• What this task involves:
Write out each entry below exactly. Do not include the images.

• Data in this exercise:

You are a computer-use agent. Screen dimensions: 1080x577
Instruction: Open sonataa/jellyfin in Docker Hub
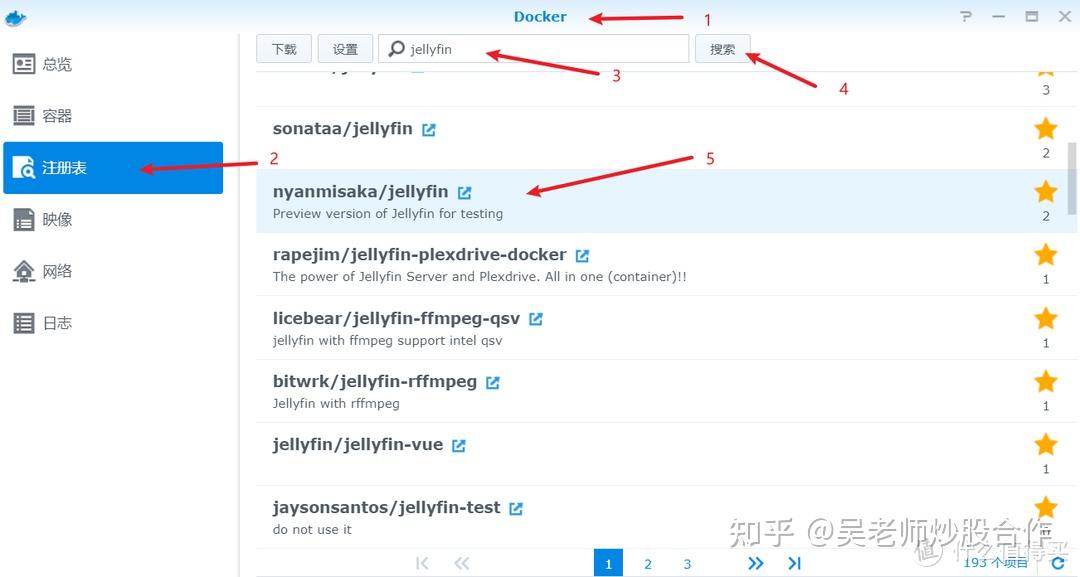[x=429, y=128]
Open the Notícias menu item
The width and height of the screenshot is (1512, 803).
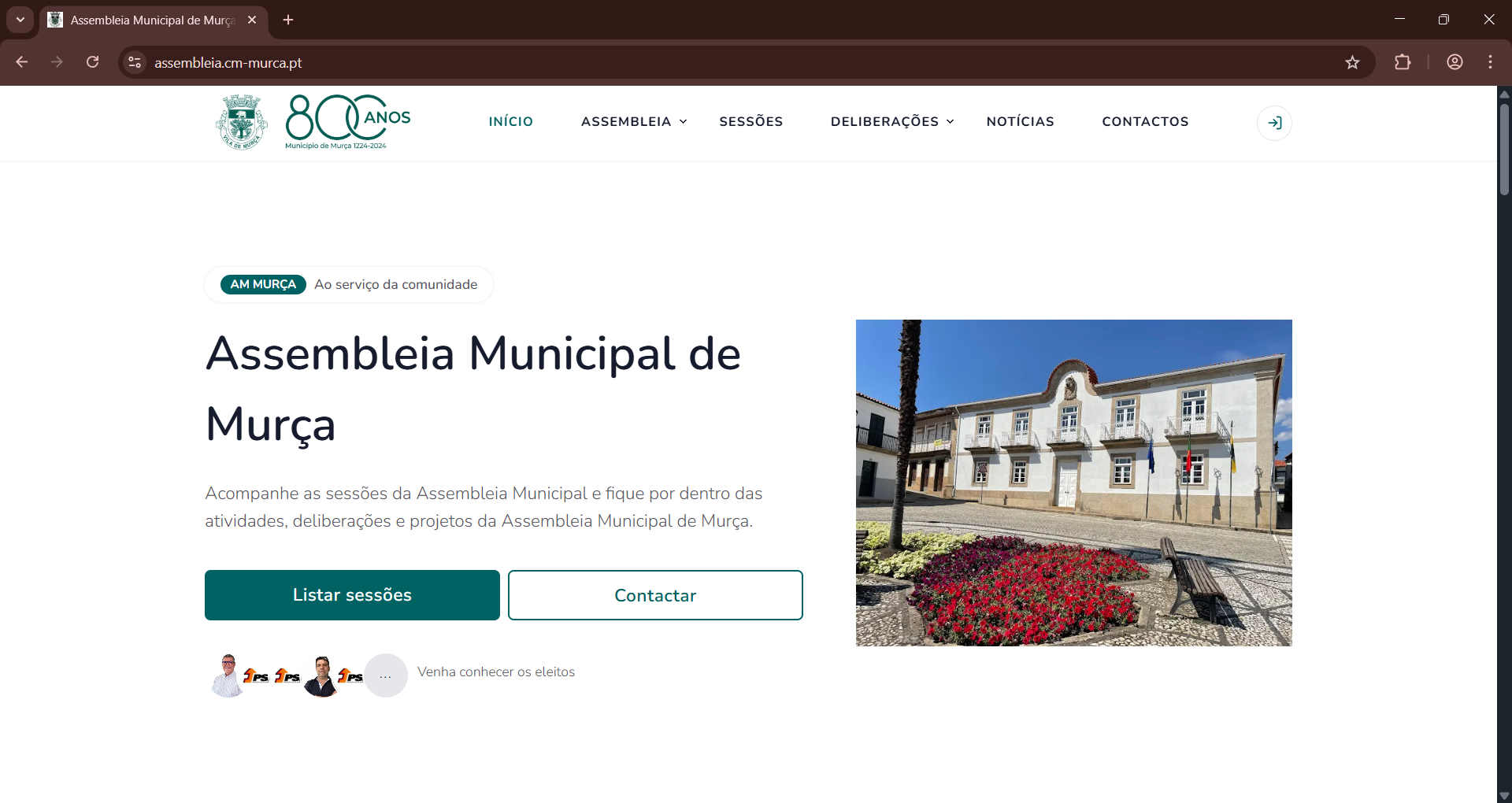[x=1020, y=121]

• Exercise result:
You are a computer-use agent. Screen dimensions: 1080x577
Instruction: Open sonataa/jellyfin in Docker Hub
[x=429, y=128]
Open the Notícias menu item
The width and height of the screenshot is (1512, 803).
[x=1020, y=121]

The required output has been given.